Der Dokumentarfilm“Life in Stills“ der jungen und bereits als Nachwuchsfilmemacherin ausgezeichneten Tamar Tal ließ keinen Platz leer bleiben: „Ich kann Ihnen leider keine Sitzplätze mehr anbieten, nur noch auf den Stufen ermäßigt“, klang es aus dem Kassenhäuschen im Arsenal eine viertel Stunde vor Vorstellungsbeginn. Das Kino ist trotz WM ausverkauft. Zu recht. Denn dieser berührende Dokumentarfilm bewegt sich gekonnt zwischen gestern und heute. Er erzählt die Geschichte der 96-jährigen Ladeninhaberin Miriam Weissenstein. Ihr gehörte eines der ältesten Fotoateliers in Tel Aviv: „The Photohouse“. 1940 hatte sie zusammen mit ihrem Mann, dem Fotografen Rudi Weissenstein, das Ladengeschäft gegründet. In ihm wurden über Jahrzehnte hinweg die Fotos ihres Mannes und andere Seltenheiten archiviert, die in Katalogen und Ausstellungen bewundert werden konnten oder zum Verkauf standen. Heute gleicht „The Photohouse“ einer museumsähnlichen Institution, die über eine Million Fotos aufbewahrt. 2010 sollte das Haus abgerissen werden. Ihr Enkel Ben aber hilft Miriam Weissenstein, gegen die Abrisspläne der Städtebau vorzugehen und mit dem Geschäft das Lebenswerk seiner Großmutter und damit ein Stück Israel-Geschichte, speziell auch die Tel Avivs, zu retten.
Die enge Beziehung zwischen Ben und seiner Großmutter entwickelt eine bestechende Nähe zum Zuschauer. Der Umgang der beiden ist äußerst direkt und herzlich. Dabei teilen sie ein schweres Familienschicksal. Ben ist Waise. Seine Mutter, die Tochter von Miriam, wurde nach 30 Ehejahren von ihrem Mann, Bens Vater, ermordet. Danach brachte er sich selbst um. Den Verlust ihrer Tochter konnte Miriam ihr Leben lang nicht verschmerzen, ein Verständnis für die Tatgründe des Schwiegersohns unmöglich entwickeln. Ben sieht seinen Vater hingegen nicht nur als Mörder. Sehr behutsam versucht er, mit seiner Großmutter darüber zu sprechen. Auch er hing sehr an seiner Mutter – wie auch an seiner Großmutter. Hingebungsvoll kümmert er sich um sie, fordert sie aber auch, wenn er ihr bis zuletzt eigene Entscheidungen abverlangt. Miriam bleibt so bis an ihr Lebensende selbst aktiv. Beeindruckend, dass eine Frau von 98 Jahren noch Tag für Tag ihrer Arbeit nachgeht.

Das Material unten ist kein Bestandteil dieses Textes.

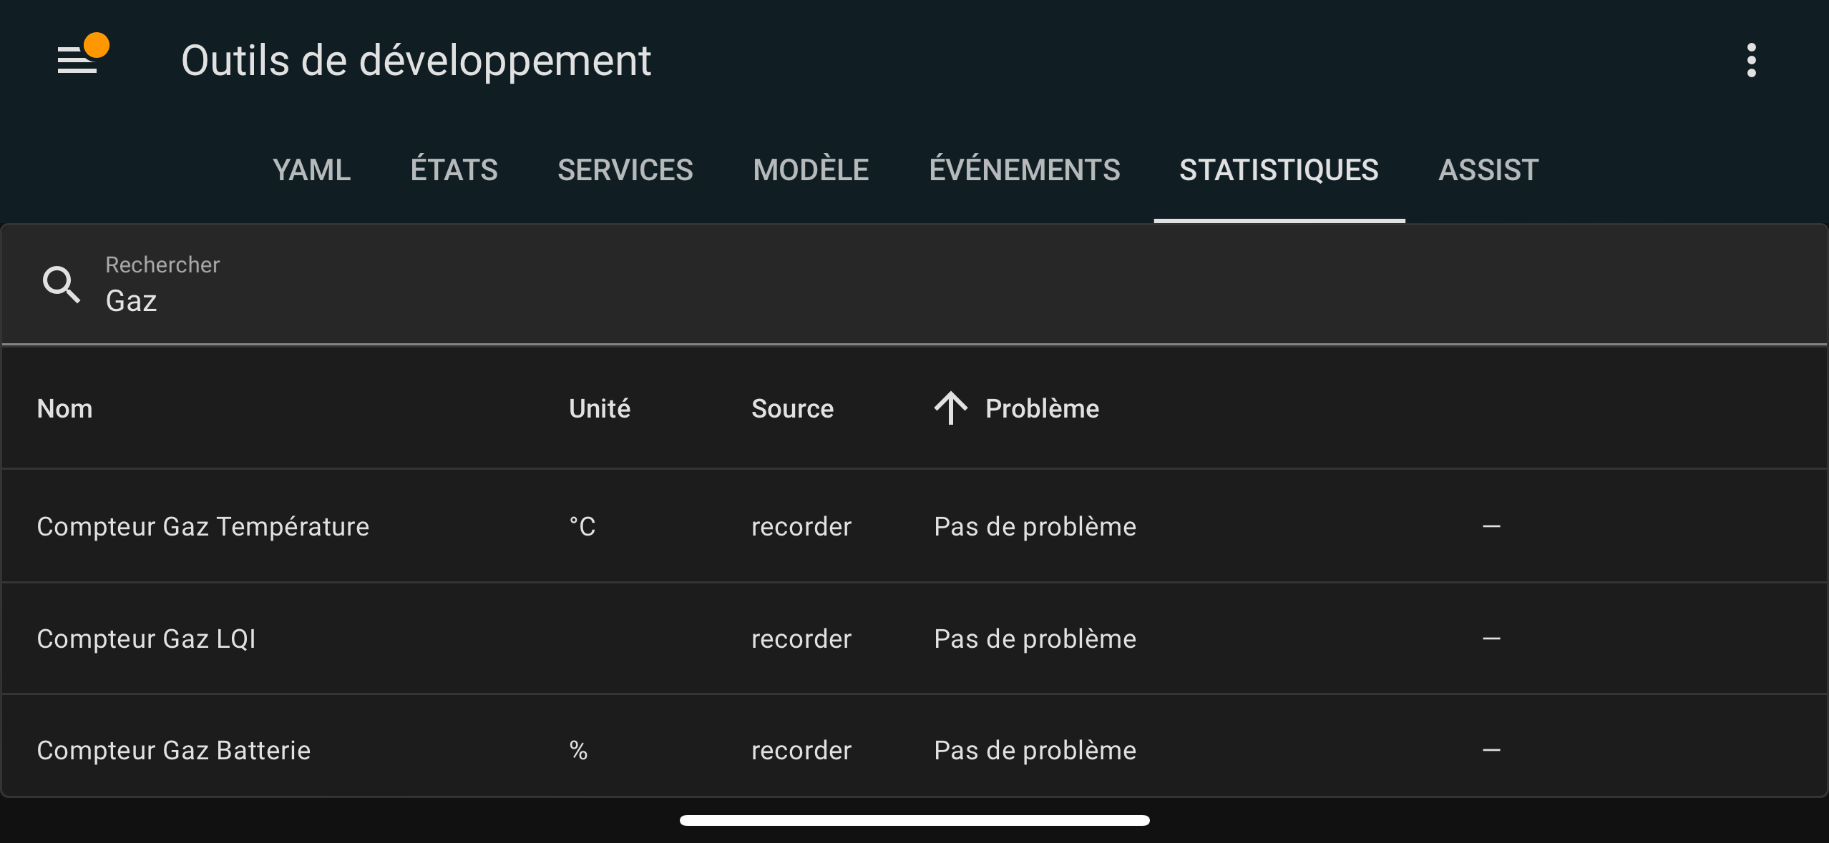The width and height of the screenshot is (1829, 843).
Task: Go to the MODÈLE tab
Action: point(811,170)
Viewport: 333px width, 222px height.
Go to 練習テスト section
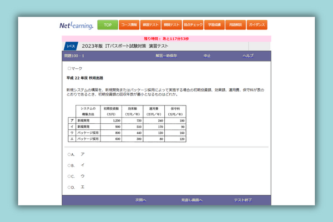pos(150,25)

„Life ins Stills“ liefert ein wertvolles Stück Fotografie- und internationale Zeitgeschichte. Sein großes Thema ist das Ja zum Leben. Die enorme Kraft, die Miriam so alt werden ließ, muss daraus entstanden sein, dass sie an ihrem persönlichen Schmerz nicht zerbrochen ist und „The Photohouse“ zu ihrem Lebensinhalt hat werden lassen. Ihr trockener Humor ist unverwechselbar und erfrischend. Sie ist schlagfertig und ehrlich launisch. Und so gelingt es ihr auch in einer Szenen des Films, die (deutschen) Gäste in einer Frankfurter Vernissage, die der Grund für ihre letzte Reise ist, für sich und „The Photohouse“ zu vereinnahmen. Umso schöner, dass der Film auf dem diesjährigen Jüdischen Filmfestival den Publikumspreis erhielt.